**TASK LIST**
1 – In the article on the phrase "I'm not racist, but...", copy word for word the stretch from "I'm not racist, but... is" through "of combating racism.".
2 – Rewrite the stretch of the records from the line containing "You are a computer-use agent. 717x327 pixels." through the end of the records as a JSON list of strings, one string per line, omitting blank lines.

**EXTRACT TO READ**

::::::

= I'm not racist, but... =

Phrase

I'm not racist, but... is a phrase that may precede a racist argument and provides a "veneer of political correctness".

== Interpretations ==
The phrase has been described as "hypocritical" and "apologetic". Eduardo Bonilla-Silva and Tyrone Forman argued that it is used by "the new racists, all the nice Whites". Alana Lentin, in an op-ed for ABC, cited the phrase as an example of "how denying racism reproduces its violence". Deutsche Welle's Torsten Landsberg and Rachel Stewart wrote that the refrain is "usually followed by an opinion that belies at best ignorance and at worst a deep-seated prejudice or even racially fueled hatred". Ibram X. Kendi felt that its usage is an ineffective means of combating racism.

== Frequency ==

"I oppose them, mainly because, I am not a racist but because I think you should have the best person for the job".
— Response in a survey of students' opinions on affirmative action.
Baugh (1991) found that when people were asked why the term African-American should or should not be used, many respondents prefaced their answers with "I'm not racist, but...". Brown (2006) found that the phrase was often used by Lancastrian interviewees who were concerned about the influx of racial minorities. Simon Goodman of Coventry University wrote that the phrase encapsulates "a major feature of talk about immigration is the repeated denial that opposition to it is racist".

::::::

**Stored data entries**

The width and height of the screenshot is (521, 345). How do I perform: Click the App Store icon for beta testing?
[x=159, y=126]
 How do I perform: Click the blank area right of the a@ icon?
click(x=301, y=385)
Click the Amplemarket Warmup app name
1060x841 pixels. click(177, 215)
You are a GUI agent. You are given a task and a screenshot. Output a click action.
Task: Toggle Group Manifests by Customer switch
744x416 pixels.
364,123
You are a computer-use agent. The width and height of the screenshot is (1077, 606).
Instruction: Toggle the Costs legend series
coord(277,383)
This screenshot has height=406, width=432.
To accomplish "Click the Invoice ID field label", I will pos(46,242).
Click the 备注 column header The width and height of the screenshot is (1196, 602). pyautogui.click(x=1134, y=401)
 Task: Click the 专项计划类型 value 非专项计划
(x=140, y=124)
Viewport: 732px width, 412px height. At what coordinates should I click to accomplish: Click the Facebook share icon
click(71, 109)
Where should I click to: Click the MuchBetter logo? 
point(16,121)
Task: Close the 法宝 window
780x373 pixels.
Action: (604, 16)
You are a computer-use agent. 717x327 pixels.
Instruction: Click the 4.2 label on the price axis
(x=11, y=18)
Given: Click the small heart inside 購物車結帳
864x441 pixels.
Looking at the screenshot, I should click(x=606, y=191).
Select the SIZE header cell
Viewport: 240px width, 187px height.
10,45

::::::

**REPLIES**
1 –
I'm not racist, but... is a phrase that may precede a racist argument and provides a "veneer of political correctness".

== Interpretations ==
The phrase has been described as "hypocritical" and "apologetic". Eduardo Bonilla-Silva and Tyrone Forman argued that it is used by "the new racists, all the nice Whites". Alana Lentin, in an op-ed for ABC, cited the phrase as an example of "how denying racism reproduces its violence". Deutsche Welle's Torsten Landsberg and Rachel Stewart wrote that the refrain is "usually followed by an opinion that belies at best ignorance and at worst a deep-seated prejudice or even racially fueled hatred". Ibram X. Kendi felt that its usage is an ineffective means of combating racism.

2 –
[
  "You are a computer-use agent. 717x327 pixels.",
  "Instruction: Click the 4.2 label on the price axis",
  "(x=11, y=18)",
  "Given: Click the small heart inside 購物車結帳",
  "864x441 pixels.",
  "Looking at the screenshot, I should click(x=606, y=191).",
  "Select the SIZE header cell",
  "Viewport: 240px width, 187px height.",
  "10,45"
]